Understanding the Symptoms of Lou Gehrig’s Disease

Lou Gehrig’s disease, or Amyotrophic Lateral Sclerosis (ALS), is a group of rare neurological diseases that affects nerve cells in the brain and spinal cord, resulting in the loss of muscle control. It was named after baseball player Lou Gehrig after he was forced to retire after developing the disease in 1939.

 It typically begins with muscle twitching, weak limbs or slurred speech. Around half of the people with ALS develop mild difficulties with thinking and behavior, while most people tend to experience pain or lose the ability to walk, use their hands, speak, swallow or even breathe. There is no cure for the disease, but if diagnosed early, you will be able to treat symptoms and retain muscle control a bit longer.

Signs and symptoms of ALS can appear gradually. Those with the disease may notice a sensation in their hands that would make it hard for them to grip onto objects, or they may start slurring their words before other symptoms start to arise. Each person has a different experience with ALS and will, therefore, experience different early symptoms.

Common early symptoms may include:

  • Slurred speech
  • Muscle cramps or stiffness
  • Inability to grip onto objects
  • Difficulty swallowing

ALS often starts in the limbs, feet or hands and gradually spreads to other parts of the body. When this happens and the disease advances, nerve cells are destroyed and muscles get weak. 

How to Manage ALS Symptoms

In the early stages, there are certain treatments that may help.

Physical therapy and daily exercise will help to keep muscles strong for as long as possible. Physical therapy will mostly focus on the larger muscles that are responsible for walking, standing, etc. Occupational therapy will help with activities that the smaller muscles carry out – this could include gripping utensils, brushing your teeth and so on. 

Speech therapy is also useful since the muscles responsible for speech get affected as well. Speech therapy can help those with ALS speak more clearly and can also help manage swallowing difficulties. 

Besides non-drug treatments, there are also medications that have been proven to be helpful in slowing ALS from progressing. While they can help manage the disease, they cannot fix any damage that has already taken place.

Radicava, administered through IV, has been shown to slow the rate of decline in patients and removes free radicals from the nervous system, preventing damage to nerve cells, which in turn reduces oxidative stress that is caused by free radicals.

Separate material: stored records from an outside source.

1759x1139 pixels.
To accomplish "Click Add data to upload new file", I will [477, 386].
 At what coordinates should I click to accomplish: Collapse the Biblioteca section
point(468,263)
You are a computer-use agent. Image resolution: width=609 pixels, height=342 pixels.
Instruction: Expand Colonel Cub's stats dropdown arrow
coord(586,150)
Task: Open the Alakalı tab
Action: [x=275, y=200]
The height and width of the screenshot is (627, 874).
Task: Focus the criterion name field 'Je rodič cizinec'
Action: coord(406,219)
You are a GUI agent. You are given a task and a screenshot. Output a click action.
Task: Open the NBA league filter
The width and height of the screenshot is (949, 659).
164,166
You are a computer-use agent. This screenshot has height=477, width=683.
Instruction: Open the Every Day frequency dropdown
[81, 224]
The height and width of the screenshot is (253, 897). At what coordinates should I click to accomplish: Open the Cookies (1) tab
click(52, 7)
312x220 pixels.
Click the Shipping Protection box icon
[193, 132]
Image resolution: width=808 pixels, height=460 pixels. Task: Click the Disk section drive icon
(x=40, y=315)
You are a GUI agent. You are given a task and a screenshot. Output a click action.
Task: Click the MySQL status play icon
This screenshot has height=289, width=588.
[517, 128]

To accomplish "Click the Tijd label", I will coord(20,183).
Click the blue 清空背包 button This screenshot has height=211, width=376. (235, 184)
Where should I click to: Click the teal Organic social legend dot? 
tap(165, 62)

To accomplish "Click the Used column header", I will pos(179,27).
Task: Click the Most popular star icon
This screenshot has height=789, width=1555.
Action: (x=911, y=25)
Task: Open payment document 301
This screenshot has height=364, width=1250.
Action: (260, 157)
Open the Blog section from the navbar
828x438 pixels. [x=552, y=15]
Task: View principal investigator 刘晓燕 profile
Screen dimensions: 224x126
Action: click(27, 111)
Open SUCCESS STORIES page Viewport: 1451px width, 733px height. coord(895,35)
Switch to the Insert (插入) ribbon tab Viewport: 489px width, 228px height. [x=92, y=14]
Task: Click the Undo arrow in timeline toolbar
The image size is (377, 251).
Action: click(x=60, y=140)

Rilutek, taken orally, helps reduce damage to motor nerves by reducing the amount of glutamate in the system. Common side effects of Rilutek include dizziness, bruising and gastric distress.

Breaking Down ALS

When a person has ALS, the motor neurons in the brain and spinal cord essentially break down and die. Because of this, your brain isn’t able to communicate with your muscles anymore, therefore rendering them weak. This muscle atrophy causes the muscles to no longer work and you eventually lose control over muscle movement.

It is common to have more troubles with smaller movements such as turning a key or trying to pick up smaller objects. With ALS, you may fall more often and eventually will not be able to move your arms, legs or body. You may eventually also lose control of your diaphragm, causing breathing problems.

What Are the Types of ALS?

There are two types of ALS. 

Sporadic ALS is the most common form of the disease and affects up to 90-95% of people. The name stems from the fact that it can happen without a clear cause.

Familial ALS is the type of ALS that runs between family generations. It is typically caused by changes to genes and is passed on to children by their parents. It accounts for a very small number of cases – around 5-10%.